- _WHAT YOU SHOULD DO_:
Transcribe the material below line for line, with no changes.

- _SOURCE INFORMATION_:
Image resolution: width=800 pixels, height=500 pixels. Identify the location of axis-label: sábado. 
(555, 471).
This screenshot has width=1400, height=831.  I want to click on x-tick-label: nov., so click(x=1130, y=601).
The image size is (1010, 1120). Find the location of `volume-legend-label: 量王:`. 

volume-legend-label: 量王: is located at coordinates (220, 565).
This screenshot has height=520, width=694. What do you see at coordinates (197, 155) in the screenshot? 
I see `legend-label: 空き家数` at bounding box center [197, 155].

- _TASK RESULT_:
Image resolution: width=800 pixels, height=500 pixels. Identify the location of axis-label: sábado. 
(555, 471).
This screenshot has width=1400, height=831.  I want to click on x-tick-label: nov., so click(x=1130, y=601).
The image size is (1010, 1120). Find the location of `volume-legend-label: 量王:`. 

volume-legend-label: 量王: is located at coordinates (220, 565).
This screenshot has height=520, width=694. What do you see at coordinates (197, 155) in the screenshot? 
I see `legend-label: 空き家数` at bounding box center [197, 155].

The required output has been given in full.